Task item. When you reach the line that holds "Image resolution: width=960", start copying exactly and keep going through the final line of the data, leaving out pictures.
^^^^^^^^^^^^^^^^
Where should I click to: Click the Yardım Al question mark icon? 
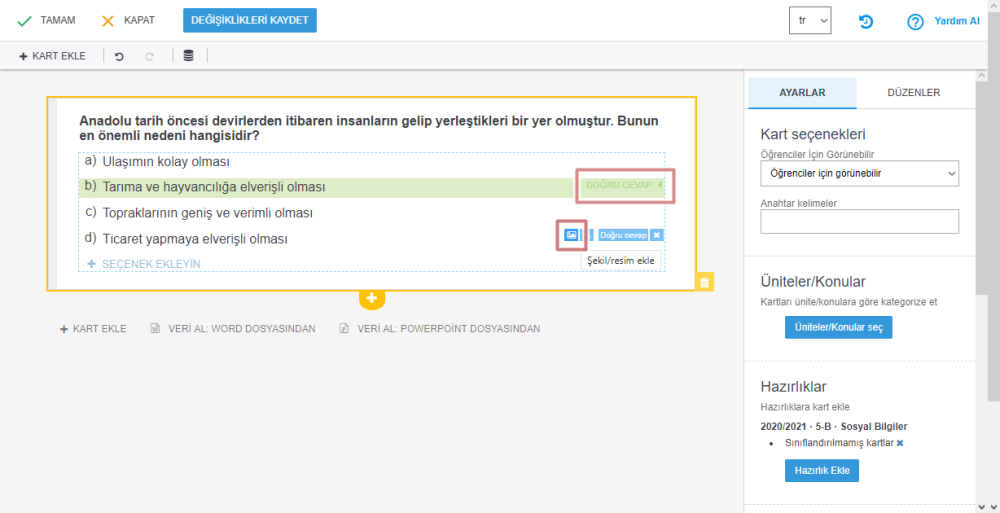point(914,21)
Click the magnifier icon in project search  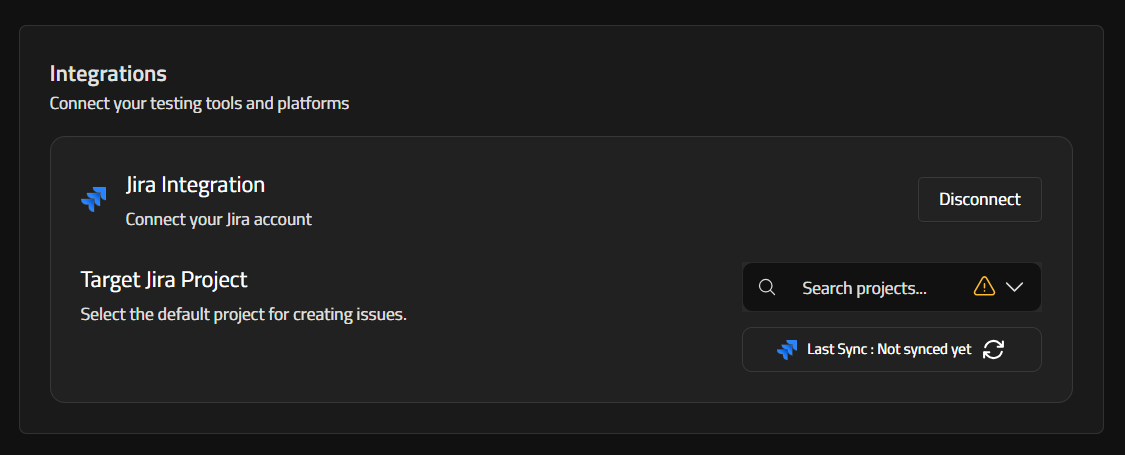[x=767, y=288]
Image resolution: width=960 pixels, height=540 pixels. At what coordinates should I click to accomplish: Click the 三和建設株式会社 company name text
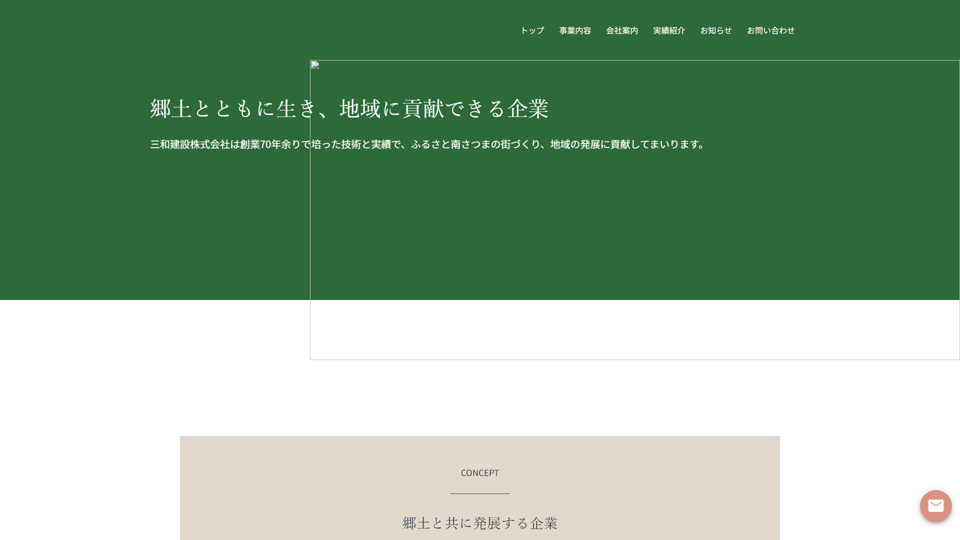click(x=189, y=144)
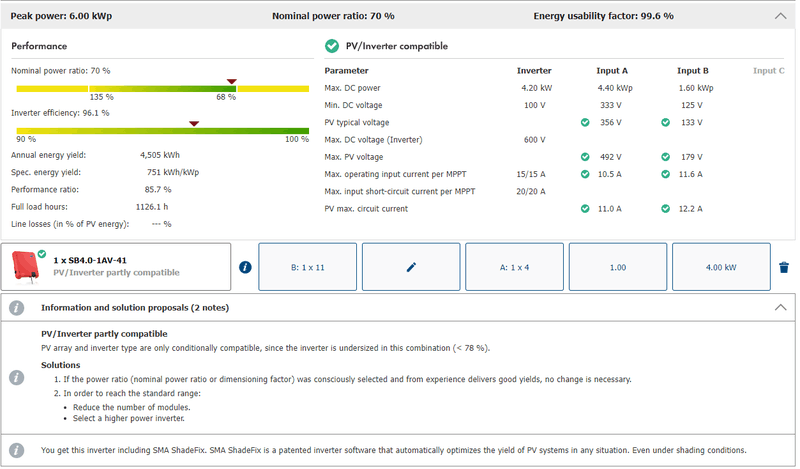Select the B: 1 x 11 string box
800x469 pixels.
click(x=307, y=267)
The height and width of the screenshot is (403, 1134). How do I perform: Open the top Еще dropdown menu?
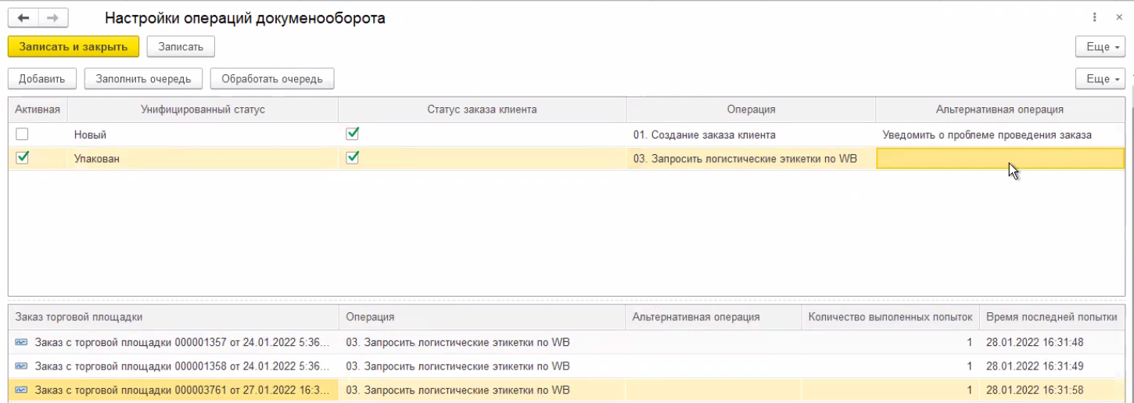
^^^^^^^^^^^^^^^^
Response area.
Image resolution: width=960 pixels, height=540 pixels. At what coordinates should I click to accomplish: Click the 三和建設株式会社 company name text
click(x=189, y=144)
Select the B: 1 x 11 string box
800x469 pixels.
click(x=307, y=267)
The height and width of the screenshot is (403, 1134). How do I perform: Open the top Еще dropdown menu?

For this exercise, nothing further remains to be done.